Qu'est-ce que l'hypnose érotique ? Une transe guidée dont le contenu est érotique. L'état est celui de n'importe quelle hypnose — attention rétrécie et absorbée, examen critique en veilleuse — et seule la direction donnée à cette attention change. La technique n'a rien d'érotique en soi ; c'est le contenu qui l'est.

L'hypnose érotique est-elle réelle ? Oui, au sens où l'état de transe est réel et reproductible, et où l'attention modifie réellement l'intensité de ce qu'on ressent. Ce qui n'est pas réel, c'est la version spectaculaire — la marionnette, l'obéissance, les yeux vides. La réalité est plus discrète et, à l'usage, nettement plus intéressante.

L'hypnose érotique est-elle dangereuse ? Entre adultes en bonne santé, avec un accord posé avant et la liberté d'interrompre à tout moment : non. Les risques réels sont ailleurs — travailler sans accord préalable, vouloir traiter un problème psychique par ce moyen, ou guider quelqu'un qui n'ose pas interrompre. En cas d'épilepsie, de troubles psychiatriques ou de traitement en cours, la question se pose d'abord chez un médecin.

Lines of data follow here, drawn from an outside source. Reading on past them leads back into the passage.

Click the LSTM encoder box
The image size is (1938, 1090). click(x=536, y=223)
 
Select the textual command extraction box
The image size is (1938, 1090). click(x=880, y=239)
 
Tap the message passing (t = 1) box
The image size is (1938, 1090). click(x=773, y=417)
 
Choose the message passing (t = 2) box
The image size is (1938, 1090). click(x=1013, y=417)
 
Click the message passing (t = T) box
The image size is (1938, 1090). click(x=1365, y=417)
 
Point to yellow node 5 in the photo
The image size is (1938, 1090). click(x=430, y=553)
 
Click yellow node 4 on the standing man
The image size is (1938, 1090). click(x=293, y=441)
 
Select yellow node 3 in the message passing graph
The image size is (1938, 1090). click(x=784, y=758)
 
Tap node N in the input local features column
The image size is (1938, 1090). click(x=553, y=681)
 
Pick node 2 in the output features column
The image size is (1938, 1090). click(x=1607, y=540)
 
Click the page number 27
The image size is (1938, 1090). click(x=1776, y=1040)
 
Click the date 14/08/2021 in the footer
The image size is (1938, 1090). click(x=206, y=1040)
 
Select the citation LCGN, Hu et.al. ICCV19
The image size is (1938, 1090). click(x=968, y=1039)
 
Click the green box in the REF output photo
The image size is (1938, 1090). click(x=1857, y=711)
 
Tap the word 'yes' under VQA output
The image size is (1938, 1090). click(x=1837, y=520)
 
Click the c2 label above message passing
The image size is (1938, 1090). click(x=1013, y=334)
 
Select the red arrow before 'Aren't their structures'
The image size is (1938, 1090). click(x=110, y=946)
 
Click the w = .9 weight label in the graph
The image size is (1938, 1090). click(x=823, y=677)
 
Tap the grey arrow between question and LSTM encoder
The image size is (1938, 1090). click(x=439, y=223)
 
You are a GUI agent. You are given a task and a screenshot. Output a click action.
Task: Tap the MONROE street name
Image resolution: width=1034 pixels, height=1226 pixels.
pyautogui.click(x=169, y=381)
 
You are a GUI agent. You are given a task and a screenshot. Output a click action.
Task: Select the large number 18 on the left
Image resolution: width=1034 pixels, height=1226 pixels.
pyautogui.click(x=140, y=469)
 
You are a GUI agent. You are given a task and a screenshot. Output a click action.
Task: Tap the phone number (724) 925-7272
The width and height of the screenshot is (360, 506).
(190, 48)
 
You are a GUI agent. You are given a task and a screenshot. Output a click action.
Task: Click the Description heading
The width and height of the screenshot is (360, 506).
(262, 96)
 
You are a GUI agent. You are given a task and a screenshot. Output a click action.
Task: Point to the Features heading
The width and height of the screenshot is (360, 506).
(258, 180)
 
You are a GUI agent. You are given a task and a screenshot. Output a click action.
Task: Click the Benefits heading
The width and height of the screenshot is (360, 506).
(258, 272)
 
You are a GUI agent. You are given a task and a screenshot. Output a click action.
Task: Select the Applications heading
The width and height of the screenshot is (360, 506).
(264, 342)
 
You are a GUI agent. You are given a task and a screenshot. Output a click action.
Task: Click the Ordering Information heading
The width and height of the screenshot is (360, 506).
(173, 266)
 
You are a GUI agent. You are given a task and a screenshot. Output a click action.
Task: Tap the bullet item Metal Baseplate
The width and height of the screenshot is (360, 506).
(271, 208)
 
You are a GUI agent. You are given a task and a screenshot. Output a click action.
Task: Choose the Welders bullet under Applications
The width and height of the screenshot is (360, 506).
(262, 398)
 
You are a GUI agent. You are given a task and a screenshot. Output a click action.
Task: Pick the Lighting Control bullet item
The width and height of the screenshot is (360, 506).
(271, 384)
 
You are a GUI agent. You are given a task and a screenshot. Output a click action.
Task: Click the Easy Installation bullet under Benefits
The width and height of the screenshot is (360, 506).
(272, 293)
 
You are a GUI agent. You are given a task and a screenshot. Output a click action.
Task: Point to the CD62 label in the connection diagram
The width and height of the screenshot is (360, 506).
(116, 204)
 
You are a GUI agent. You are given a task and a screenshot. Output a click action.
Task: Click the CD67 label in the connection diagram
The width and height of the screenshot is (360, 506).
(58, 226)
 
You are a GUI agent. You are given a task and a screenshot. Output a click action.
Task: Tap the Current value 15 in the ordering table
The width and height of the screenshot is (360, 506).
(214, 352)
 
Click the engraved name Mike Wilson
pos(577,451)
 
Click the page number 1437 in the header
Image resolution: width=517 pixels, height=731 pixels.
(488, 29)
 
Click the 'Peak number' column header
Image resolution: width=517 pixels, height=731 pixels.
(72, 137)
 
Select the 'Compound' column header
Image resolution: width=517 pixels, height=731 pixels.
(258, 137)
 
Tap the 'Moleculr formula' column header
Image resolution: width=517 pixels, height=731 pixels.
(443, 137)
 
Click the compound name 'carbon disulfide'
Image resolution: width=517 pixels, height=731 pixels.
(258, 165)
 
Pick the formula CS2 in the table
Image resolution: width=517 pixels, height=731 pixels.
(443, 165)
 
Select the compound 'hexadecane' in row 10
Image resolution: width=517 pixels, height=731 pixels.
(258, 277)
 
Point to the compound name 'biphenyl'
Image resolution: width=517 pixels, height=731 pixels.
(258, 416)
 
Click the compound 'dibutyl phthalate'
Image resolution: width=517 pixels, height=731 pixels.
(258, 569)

Comment commencer en couple ? Par une conversation, pas par une séance : ce qui est désiré, ce qui est exclu, le signal d'arrêt, la façon de ressortir. Ensuite une première transe sobre, sans contenu érotique, pour apprendre l'état à deux, puis des marches petites — une sensation à la fois, un soir à la fois. Jugez sur des semaines, pas sur une soirée.